Wrote: /content/drive/MyDrive/DNLP/src/splits.py


## Cell 10 — Main Pipeline

This is the core preprocessing logic:
1. Load raw train/validation files and canonicalize schema  
2. Compute `text_norm` with minimal normalization  
3. Apply the agreed constraint: **sarcasm only from one source** (e.g., Reddit)  
4. Save debuggable snapshots (`_all/train_all.csv`, `_all/validation_all.csv`)  
5. Build standardized **test sets** per task:
   - `TEST_FULL`
   - `TEST_<source>`
   - `TEST_<variety>`
6. Build training **settings** per task:
   - Sentiment: train on each **source** and also each **variety** (for cross-variety analysis)
   - Sarcasm: `FULL` + per-variety training settings
7. For each (task, setting), create **train/val split** with correct stratification:
   - If multiple varieties in the training pool → stratify by **label+variety**
   - Otherwise → stratify by **label**
8. Save:
   - `train.csv`, `val.csv`
   - `manifest.json` (pointers + summaries)
   - split JSON with row IDs
   - `index.csv` (master table of all settings)
   - `preprocess_audit.csv` (what strategy was used and resulting distributions)

In [None]:
build_code = r'''
import json, shutil
from pathlib import Path
from typing import Dict, List, Tuple

import numpy as np
import pandas as pd

from .io_utils import load_any, safe_name
from .schema import canonicalize
from .text_norm import normalize_text
from .splits import stratified_split_indices, stratified_split_indices_multi, save_json

KEEP_COLS = ["row_id","task","label","variety_name","source_name","text","text_norm"]
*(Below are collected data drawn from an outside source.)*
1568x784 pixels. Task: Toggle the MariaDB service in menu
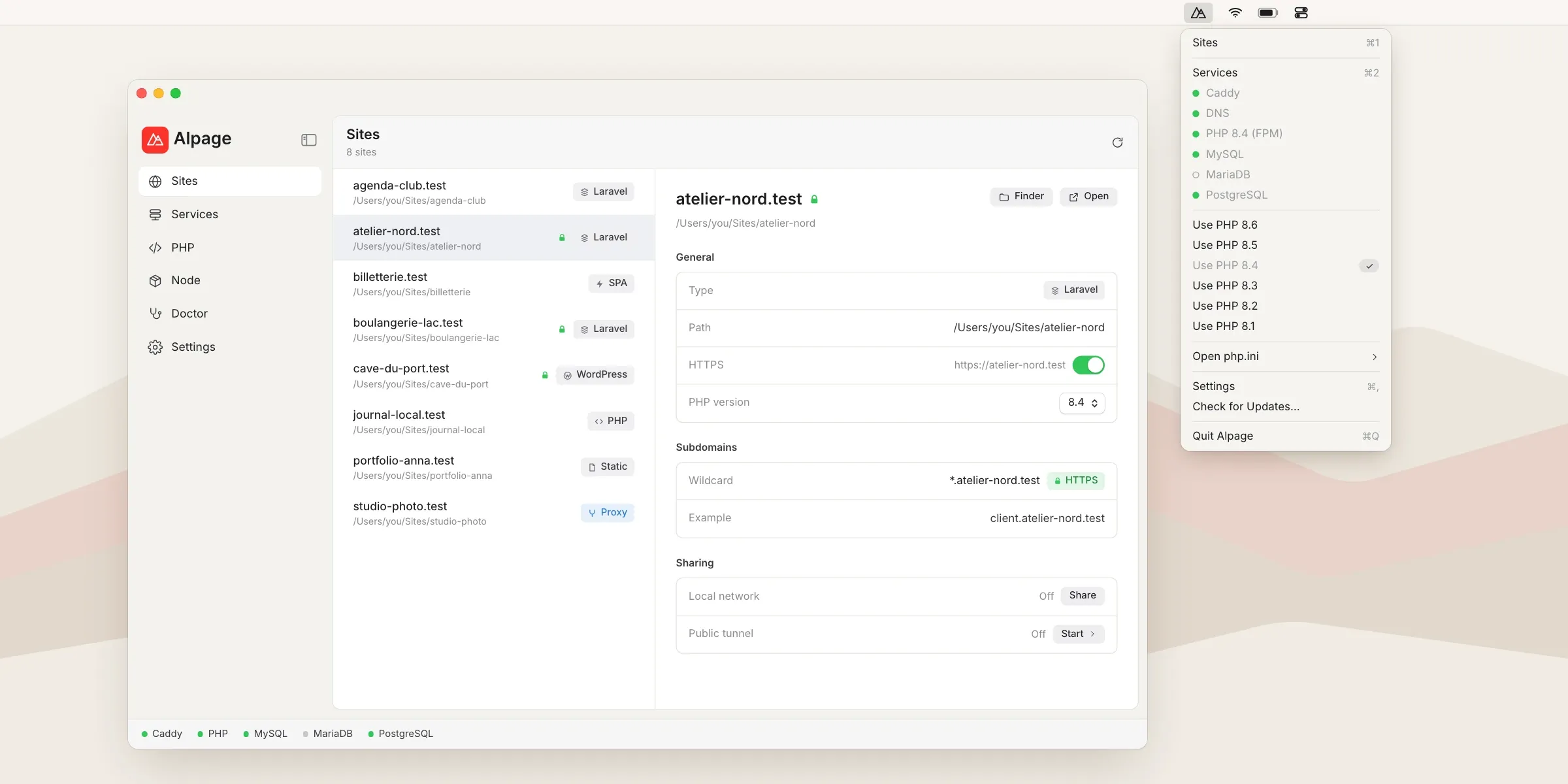[x=1285, y=174]
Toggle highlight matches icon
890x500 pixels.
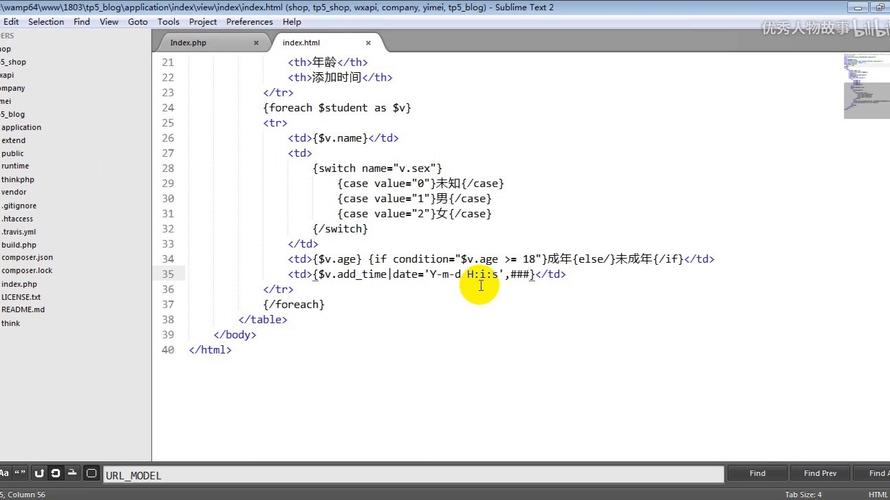click(x=91, y=473)
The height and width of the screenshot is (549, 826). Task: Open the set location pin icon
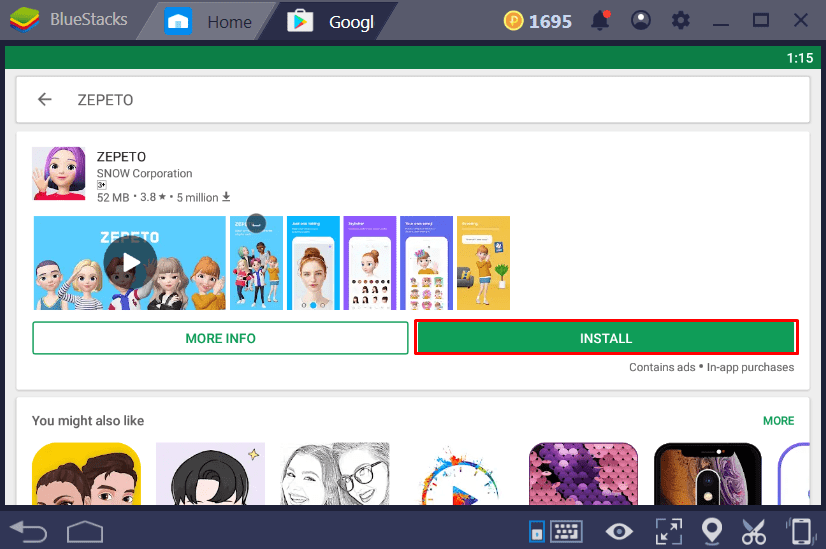(x=711, y=530)
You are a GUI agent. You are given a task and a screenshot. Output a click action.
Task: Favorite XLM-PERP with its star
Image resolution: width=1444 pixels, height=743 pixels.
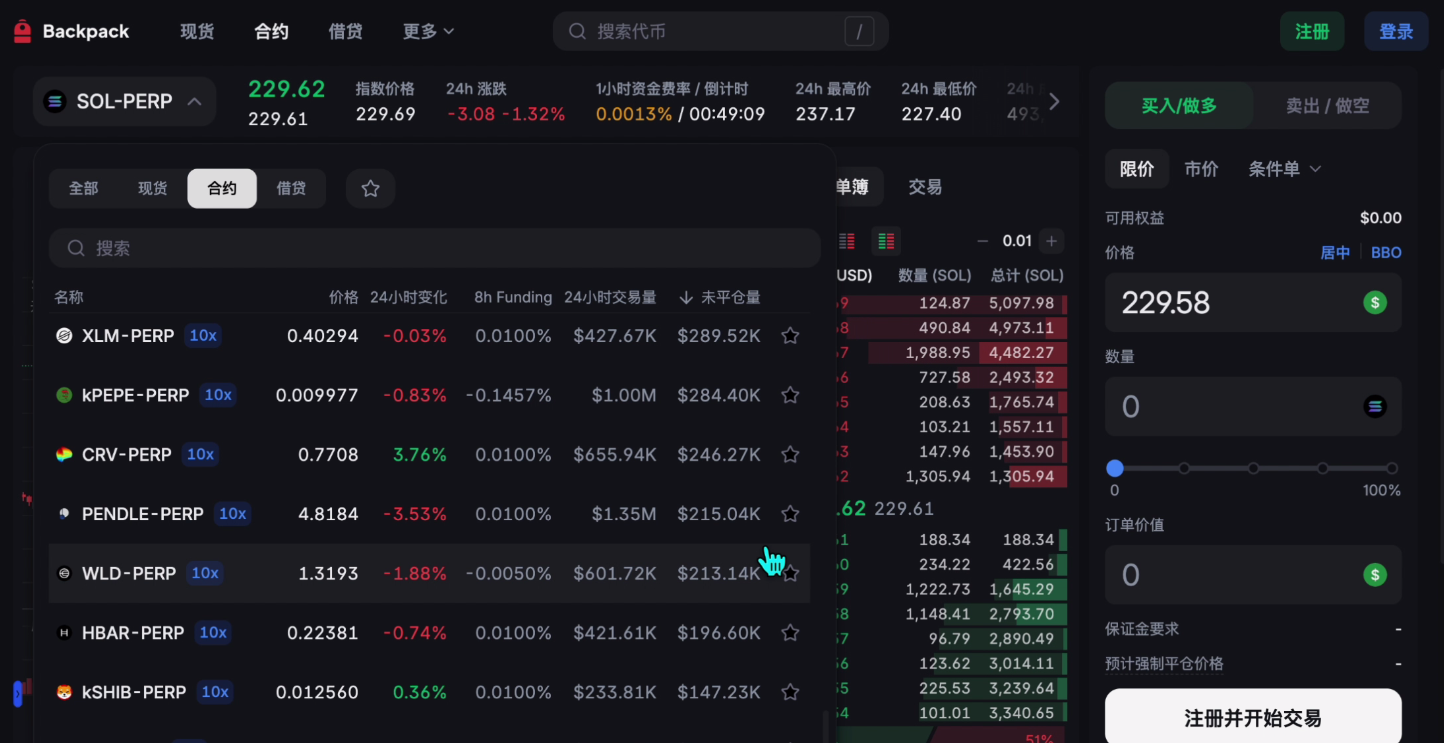(x=790, y=336)
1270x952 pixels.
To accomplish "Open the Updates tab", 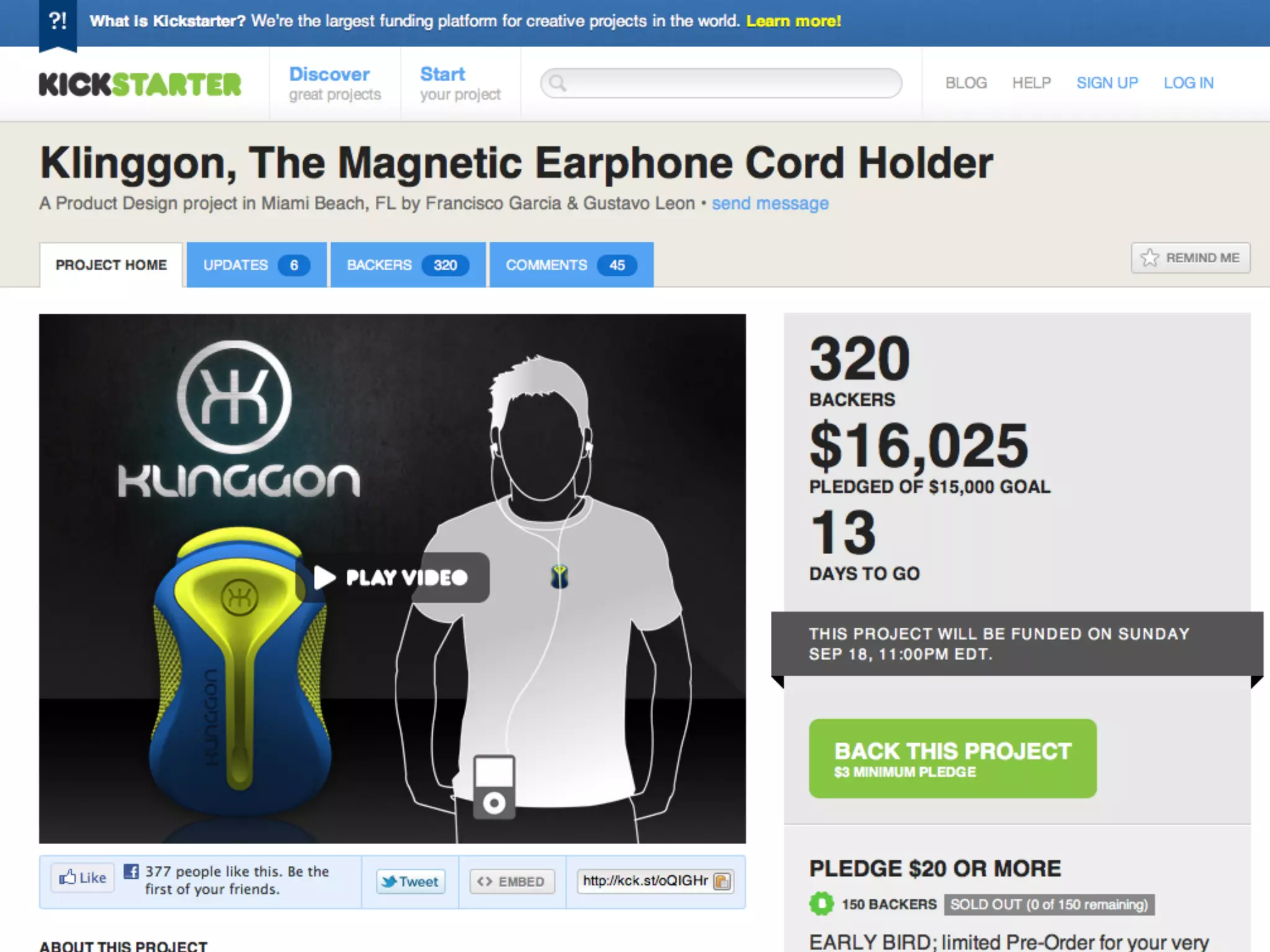I will [256, 265].
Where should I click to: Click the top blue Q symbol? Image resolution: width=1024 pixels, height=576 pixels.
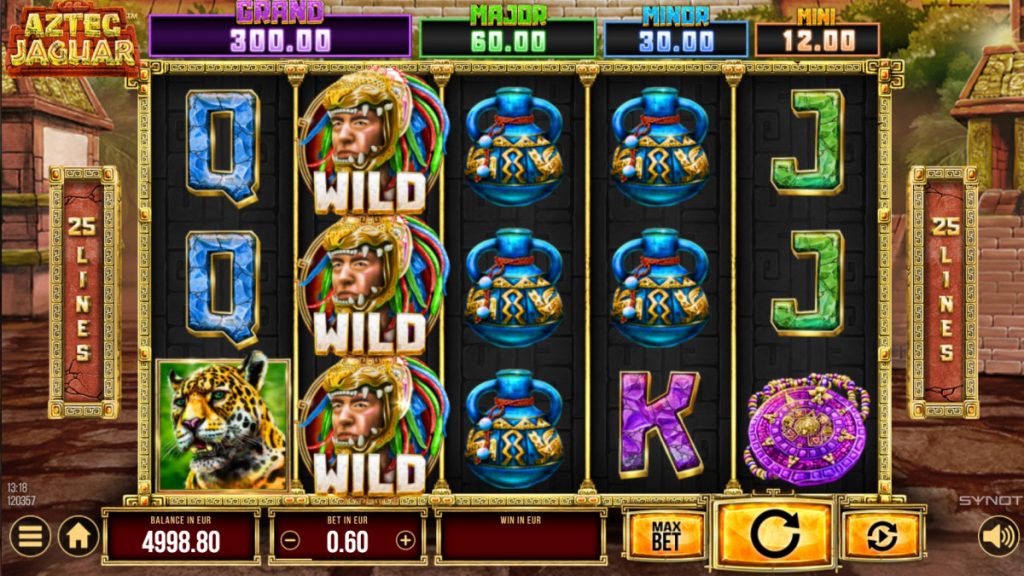point(223,147)
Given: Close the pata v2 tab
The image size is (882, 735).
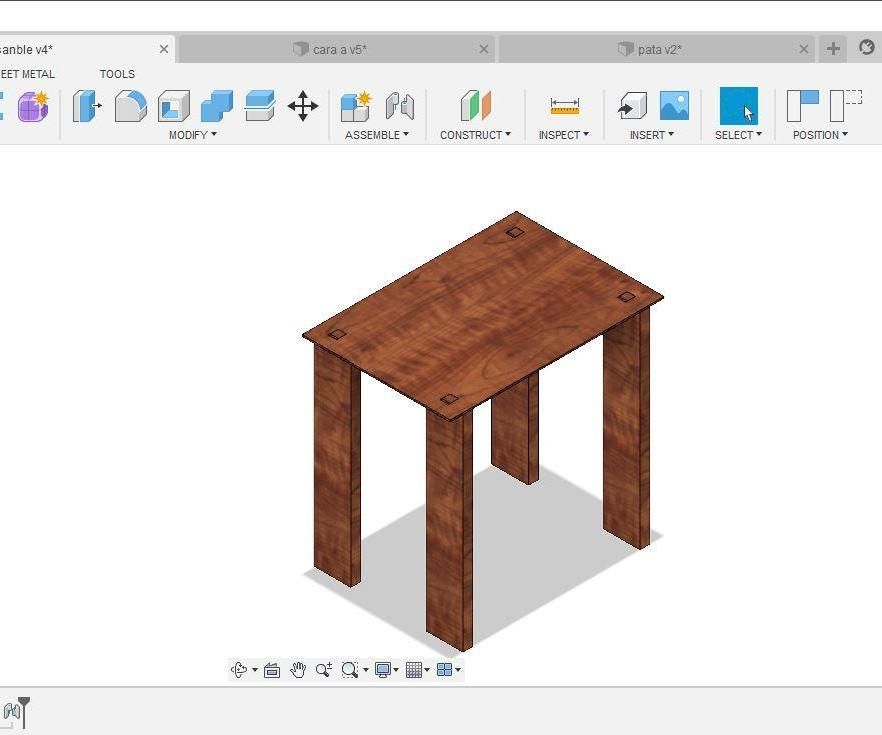Looking at the screenshot, I should click(x=804, y=49).
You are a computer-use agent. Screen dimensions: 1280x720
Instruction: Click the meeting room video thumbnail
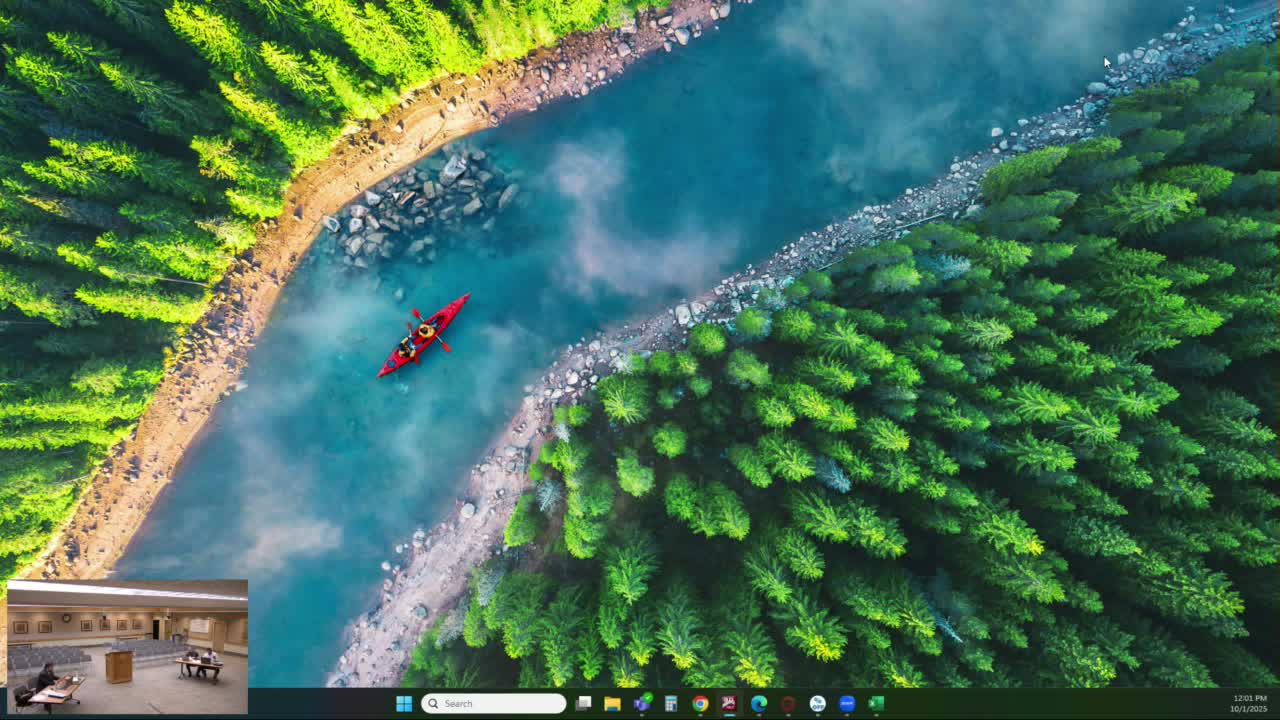(x=127, y=647)
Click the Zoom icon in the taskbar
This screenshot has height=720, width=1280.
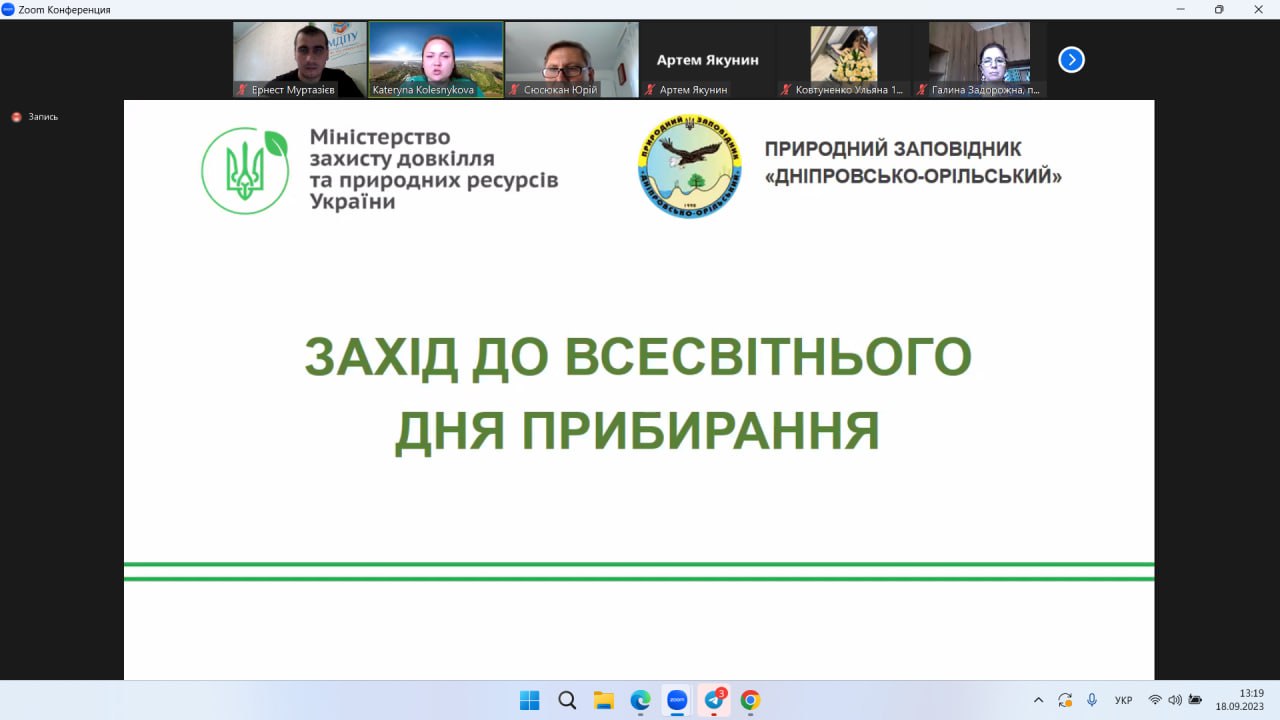(x=677, y=700)
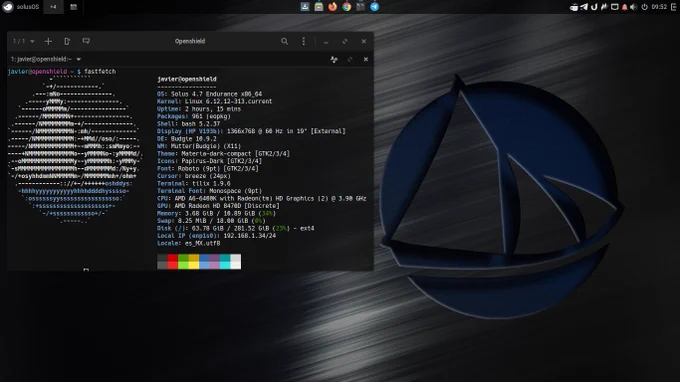The image size is (680, 382).
Task: Open the Firefox launcher in the panel
Action: coord(333,7)
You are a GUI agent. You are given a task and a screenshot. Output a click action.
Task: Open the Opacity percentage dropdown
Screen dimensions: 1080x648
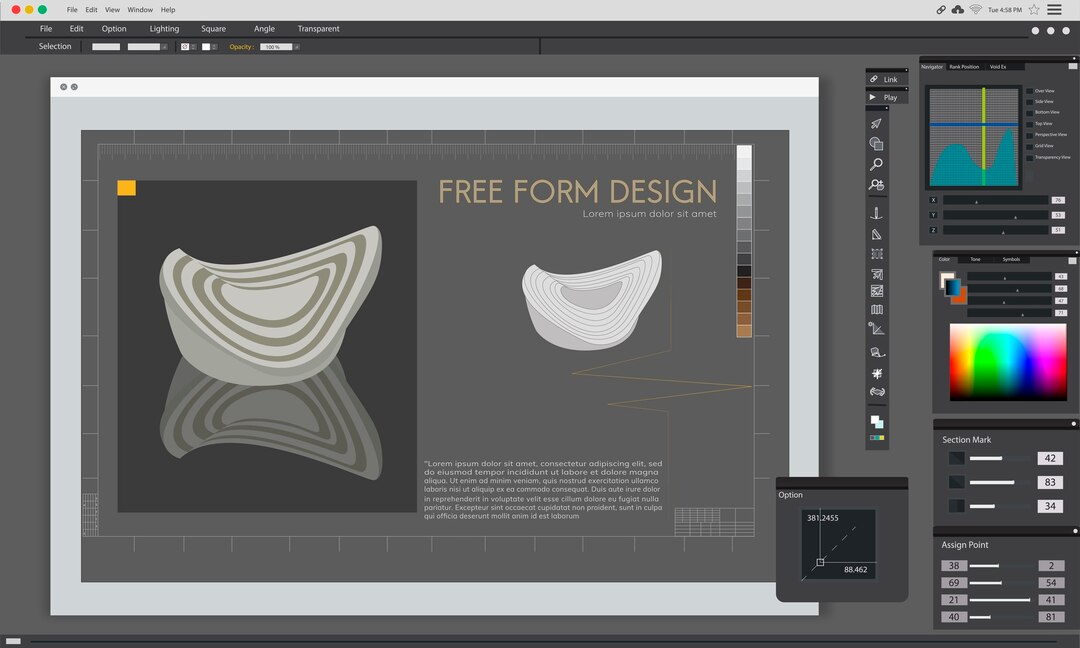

def find_raw_files(raw_dir: Path) -> Tuple[Path, Path]:
    candidates = list(raw_dir.glob("besstie_train.*"))
    candidates2 = list(raw_dir.glob("besstie_validation.*"))
    if len(candidates) != 1 or len(candidates2) != 1:
        raise FileNotFoundError(f"Missing train/val in {raw_dir}")
    return candidates[0], candidates2[0]

def summarize(df: pd.DataFrame) -> Dict:
    return {
        "n": int(len(df)),
        "label_counts": df["label"].value_counts().to_dict() if len(df) else {},
        "variety_counts": df["variety_name"].value_counts().to_dict() if len(df) else {},
        "source_counts": df["source_name"].value_counts().to_dict() if len(df) else {},
    }

def filter_trainpool(df_task_train: pd.DataFrame, task: str, setting: str) -> pd.DataFrame:
    # Logic: Sentiment (Source or Variety); Sarcasm (FULL or Variety)
    if task == "sentiment":
        if setting in df_task_train["source_name"].unique():
            return df_task_train[df_task_train["source_name"] == setting].copy()
        if setting.startswith("TRAIN_"):
            v = setting.replace("TRAIN_", "")
            return df_task_train[df_task_train["variety_name"] == v].copy()
        return df_task_train.copy()

    if task == "sarcasm":
        if setting == "FULL":
            return df_task_train.copy()
        if setting.startswith("TRAIN_"):
            v = setting.replace("TRAIN_", "")
            return df_task_train[df_task_train["variety_name"] == v].copy()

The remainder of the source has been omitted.